We now know that most cancers are the result of natural processes that cause DNA mutations leading to uncontrolled cell growth.

The study would have made Rachel Carson proud. The authors wrote, “A striking rarity of malignancies in ancient physical remains might indicate that cancer was rare in antiquity, and so poses questions about the role of carcinogenic environmental factors in modern societies.” Neither the study nor the news report made any mention of the fact that people in “antiquity” usually didn’t live long, and that the modern rise in cancer prevalence corresponds with our longer life spans. Or that cancer in soft tissues wouldn’t show up in fossils. 

Fighting the entrenched misbelief that “everything causes cancer” is hard. The highly respected Cancer Research UK tried, calling the study factually incorrect and misleading, as well as directly addressing the psychological factors of control and less fear of what is natural than what is human-made, saying, “It can be tempting to worry about our cancer risk from external things like pollution and chemicals more than from things we can control, like our lifestyles. But decades of research have shown that lifestyle factors — such as not smoking, keeping a healthy weight, limiting alcohol, getting enough exercise, and avoiding sunburn — have an important effect on cancer risk. In contrast, the evidence that pollution and industrialization has a widespread role in UK cancer rates is weak.”

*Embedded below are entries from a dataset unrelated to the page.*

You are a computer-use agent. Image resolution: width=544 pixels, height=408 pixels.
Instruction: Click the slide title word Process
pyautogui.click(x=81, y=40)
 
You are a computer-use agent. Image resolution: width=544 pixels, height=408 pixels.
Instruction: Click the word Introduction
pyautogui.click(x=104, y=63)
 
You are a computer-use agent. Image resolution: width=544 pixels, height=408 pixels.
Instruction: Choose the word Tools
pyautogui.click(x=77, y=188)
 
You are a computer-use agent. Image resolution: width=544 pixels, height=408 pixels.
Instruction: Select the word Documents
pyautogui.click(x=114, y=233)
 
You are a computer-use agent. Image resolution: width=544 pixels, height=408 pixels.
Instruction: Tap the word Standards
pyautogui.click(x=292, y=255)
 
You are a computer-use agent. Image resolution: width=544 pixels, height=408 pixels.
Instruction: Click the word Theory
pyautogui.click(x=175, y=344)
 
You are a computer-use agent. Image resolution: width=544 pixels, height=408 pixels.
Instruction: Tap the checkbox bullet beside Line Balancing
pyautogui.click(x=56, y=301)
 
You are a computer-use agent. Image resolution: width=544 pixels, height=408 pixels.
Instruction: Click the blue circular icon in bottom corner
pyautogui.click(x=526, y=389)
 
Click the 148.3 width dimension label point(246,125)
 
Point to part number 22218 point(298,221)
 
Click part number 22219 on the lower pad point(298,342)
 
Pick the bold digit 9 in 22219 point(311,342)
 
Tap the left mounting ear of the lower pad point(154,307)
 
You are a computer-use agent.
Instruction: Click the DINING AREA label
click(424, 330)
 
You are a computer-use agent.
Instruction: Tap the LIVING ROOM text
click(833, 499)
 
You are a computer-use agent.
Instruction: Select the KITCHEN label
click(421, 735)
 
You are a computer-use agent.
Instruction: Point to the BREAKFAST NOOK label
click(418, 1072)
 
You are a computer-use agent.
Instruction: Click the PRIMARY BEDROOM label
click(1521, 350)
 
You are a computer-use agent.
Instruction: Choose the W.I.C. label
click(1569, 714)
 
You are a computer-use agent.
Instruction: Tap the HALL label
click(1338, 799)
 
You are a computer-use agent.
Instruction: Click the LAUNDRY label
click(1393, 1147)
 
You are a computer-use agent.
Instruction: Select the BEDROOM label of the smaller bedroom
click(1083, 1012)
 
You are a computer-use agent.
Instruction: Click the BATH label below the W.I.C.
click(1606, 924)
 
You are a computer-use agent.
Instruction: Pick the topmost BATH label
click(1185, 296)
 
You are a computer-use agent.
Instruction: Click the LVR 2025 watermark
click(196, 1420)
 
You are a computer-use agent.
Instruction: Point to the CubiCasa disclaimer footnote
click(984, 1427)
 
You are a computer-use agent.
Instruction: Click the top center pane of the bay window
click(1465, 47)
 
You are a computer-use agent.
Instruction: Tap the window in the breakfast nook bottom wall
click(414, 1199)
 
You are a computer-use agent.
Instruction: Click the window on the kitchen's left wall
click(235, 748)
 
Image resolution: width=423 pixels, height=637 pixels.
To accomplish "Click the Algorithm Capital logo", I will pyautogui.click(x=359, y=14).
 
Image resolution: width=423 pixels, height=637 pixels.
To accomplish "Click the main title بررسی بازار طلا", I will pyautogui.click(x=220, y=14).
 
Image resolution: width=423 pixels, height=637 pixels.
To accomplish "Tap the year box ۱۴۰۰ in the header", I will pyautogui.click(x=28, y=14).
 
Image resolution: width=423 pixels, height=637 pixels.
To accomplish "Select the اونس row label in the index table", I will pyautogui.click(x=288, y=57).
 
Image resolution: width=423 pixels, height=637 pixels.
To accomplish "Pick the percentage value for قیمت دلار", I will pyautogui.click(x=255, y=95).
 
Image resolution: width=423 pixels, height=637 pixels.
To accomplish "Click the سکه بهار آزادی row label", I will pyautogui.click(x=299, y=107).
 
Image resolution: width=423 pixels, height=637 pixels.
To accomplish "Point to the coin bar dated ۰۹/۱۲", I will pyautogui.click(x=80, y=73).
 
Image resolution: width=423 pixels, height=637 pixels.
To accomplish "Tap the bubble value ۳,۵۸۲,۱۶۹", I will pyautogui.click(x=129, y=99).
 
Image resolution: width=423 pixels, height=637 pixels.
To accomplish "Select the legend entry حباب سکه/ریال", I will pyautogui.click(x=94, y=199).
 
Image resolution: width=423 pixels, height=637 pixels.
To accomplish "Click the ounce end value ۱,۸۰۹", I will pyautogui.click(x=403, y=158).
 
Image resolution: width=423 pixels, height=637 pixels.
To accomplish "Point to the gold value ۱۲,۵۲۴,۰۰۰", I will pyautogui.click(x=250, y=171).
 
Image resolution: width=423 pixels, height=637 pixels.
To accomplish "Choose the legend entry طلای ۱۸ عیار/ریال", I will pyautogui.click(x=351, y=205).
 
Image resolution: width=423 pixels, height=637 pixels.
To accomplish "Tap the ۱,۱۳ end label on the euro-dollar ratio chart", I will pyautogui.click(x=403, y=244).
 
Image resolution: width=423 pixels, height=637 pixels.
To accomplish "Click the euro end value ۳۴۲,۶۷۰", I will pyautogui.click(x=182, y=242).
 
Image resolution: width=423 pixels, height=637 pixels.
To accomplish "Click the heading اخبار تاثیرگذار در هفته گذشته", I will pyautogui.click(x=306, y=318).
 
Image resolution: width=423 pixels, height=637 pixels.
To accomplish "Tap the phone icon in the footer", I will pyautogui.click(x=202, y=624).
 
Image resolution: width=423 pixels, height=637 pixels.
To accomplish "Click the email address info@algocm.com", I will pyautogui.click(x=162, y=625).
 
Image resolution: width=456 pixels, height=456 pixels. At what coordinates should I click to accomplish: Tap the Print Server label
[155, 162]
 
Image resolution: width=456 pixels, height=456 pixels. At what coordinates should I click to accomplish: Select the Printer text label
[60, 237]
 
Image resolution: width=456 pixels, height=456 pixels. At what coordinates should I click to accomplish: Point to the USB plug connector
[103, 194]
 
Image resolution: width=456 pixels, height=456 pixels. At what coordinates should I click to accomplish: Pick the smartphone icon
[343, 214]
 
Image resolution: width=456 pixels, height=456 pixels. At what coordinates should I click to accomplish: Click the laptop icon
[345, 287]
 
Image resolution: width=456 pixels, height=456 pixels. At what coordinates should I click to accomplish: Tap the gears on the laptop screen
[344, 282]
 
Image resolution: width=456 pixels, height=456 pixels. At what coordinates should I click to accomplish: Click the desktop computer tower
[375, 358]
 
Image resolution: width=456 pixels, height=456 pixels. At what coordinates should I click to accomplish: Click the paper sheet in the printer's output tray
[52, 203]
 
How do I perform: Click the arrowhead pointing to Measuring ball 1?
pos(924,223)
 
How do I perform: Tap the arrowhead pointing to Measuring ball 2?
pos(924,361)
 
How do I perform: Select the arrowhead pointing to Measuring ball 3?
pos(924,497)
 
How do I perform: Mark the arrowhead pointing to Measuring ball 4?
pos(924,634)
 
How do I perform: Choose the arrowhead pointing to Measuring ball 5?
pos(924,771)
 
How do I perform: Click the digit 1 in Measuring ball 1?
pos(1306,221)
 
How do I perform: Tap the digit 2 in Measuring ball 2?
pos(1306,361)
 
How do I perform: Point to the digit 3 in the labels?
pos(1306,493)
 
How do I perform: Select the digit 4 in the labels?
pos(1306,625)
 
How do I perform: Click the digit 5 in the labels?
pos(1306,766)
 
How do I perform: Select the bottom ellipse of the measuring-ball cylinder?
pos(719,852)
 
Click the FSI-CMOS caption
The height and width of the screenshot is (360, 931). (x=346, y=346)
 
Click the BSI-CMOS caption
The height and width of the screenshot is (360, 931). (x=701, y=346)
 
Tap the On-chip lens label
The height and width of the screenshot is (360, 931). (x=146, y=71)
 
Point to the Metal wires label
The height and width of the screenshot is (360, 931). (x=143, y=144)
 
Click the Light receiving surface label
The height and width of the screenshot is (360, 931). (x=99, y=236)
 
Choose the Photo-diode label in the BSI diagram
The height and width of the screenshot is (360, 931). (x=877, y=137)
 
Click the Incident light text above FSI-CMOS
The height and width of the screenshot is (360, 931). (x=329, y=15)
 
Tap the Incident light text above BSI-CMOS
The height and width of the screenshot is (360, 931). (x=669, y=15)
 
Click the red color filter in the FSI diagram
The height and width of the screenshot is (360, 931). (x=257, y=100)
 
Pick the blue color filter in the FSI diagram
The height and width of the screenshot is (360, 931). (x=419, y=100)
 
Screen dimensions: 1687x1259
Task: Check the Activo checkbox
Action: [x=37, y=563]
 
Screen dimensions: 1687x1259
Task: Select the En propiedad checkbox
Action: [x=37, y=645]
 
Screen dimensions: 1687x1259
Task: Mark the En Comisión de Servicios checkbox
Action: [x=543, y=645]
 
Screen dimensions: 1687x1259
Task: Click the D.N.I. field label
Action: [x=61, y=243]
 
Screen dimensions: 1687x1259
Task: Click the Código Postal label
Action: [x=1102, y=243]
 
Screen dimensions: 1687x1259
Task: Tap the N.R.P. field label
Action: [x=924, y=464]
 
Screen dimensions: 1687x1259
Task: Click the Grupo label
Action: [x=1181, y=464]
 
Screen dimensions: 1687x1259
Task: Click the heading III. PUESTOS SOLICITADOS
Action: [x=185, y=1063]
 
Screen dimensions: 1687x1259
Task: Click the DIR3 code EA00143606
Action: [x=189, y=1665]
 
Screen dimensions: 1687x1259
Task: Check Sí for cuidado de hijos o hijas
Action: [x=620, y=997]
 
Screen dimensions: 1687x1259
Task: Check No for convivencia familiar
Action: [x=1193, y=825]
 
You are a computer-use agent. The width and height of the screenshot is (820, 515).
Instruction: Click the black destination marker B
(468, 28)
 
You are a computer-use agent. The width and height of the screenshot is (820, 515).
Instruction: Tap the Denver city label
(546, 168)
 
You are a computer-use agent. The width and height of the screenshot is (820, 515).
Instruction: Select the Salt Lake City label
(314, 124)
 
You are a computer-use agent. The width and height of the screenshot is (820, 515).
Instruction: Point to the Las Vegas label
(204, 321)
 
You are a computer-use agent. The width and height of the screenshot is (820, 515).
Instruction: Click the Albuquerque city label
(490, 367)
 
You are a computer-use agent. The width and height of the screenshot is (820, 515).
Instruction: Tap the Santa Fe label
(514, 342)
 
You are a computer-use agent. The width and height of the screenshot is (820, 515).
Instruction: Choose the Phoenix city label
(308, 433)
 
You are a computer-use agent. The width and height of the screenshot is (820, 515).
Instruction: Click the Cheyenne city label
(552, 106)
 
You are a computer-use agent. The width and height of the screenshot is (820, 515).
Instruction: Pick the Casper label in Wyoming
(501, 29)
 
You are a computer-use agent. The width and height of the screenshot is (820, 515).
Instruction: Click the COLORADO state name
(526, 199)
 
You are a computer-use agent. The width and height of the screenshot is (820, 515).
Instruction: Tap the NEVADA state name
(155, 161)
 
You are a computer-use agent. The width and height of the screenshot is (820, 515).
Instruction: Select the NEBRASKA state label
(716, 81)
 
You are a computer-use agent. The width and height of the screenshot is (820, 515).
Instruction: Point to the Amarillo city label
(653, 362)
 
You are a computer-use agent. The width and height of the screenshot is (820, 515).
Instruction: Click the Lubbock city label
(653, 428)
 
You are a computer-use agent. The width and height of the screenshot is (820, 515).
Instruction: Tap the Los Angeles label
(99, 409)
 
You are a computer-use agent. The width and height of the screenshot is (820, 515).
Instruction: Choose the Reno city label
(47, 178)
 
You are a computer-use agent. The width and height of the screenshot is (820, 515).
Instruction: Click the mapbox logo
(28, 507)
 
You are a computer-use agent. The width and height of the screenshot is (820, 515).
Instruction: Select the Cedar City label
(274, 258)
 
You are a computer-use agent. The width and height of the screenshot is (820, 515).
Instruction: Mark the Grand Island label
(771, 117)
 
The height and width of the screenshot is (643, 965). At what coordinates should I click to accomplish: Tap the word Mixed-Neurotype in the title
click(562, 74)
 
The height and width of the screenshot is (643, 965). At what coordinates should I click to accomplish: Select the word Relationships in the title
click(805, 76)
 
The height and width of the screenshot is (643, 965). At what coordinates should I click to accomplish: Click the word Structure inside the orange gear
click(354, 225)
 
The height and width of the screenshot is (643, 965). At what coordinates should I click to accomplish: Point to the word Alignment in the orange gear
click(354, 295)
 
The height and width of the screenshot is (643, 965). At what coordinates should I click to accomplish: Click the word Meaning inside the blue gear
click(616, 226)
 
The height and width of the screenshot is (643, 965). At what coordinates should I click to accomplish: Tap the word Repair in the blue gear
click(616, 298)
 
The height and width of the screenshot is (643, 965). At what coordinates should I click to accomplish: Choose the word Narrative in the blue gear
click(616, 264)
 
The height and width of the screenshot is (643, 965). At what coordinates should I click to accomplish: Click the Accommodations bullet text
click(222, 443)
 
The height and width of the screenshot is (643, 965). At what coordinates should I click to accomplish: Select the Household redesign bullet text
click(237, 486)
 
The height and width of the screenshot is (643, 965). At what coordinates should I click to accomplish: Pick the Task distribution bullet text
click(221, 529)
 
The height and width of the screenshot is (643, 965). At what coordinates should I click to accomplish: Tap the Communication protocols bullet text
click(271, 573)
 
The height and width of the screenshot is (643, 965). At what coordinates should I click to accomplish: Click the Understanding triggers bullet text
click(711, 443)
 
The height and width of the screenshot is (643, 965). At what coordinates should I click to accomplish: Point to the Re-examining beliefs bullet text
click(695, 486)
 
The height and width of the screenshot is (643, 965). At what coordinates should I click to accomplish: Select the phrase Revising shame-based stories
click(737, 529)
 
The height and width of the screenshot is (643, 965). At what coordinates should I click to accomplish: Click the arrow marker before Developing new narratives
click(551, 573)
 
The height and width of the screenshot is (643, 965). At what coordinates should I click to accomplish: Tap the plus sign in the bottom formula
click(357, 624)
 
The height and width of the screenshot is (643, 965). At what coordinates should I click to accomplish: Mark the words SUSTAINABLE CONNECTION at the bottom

The belief that cancer is mostly caused by human-made substances explains why any mention of the word “chemicals” or “radiation” sets off alarms. (Magnetic resonance imaging was originally called nuclear magnetic resonance imaging. The “nuclear” was dropped to avoid the frightening allusion to weapons and radiation.) And it explains why scientists frustrated by “chemophobia” and “radiophobia,” corollaries of cancerphobia, try to reduce those fears by arguing, “All of nature is made out of chemicals,” and, “If we’re worried about nuclear power we should also worry about natural sources of radiation like the sun and bananas.”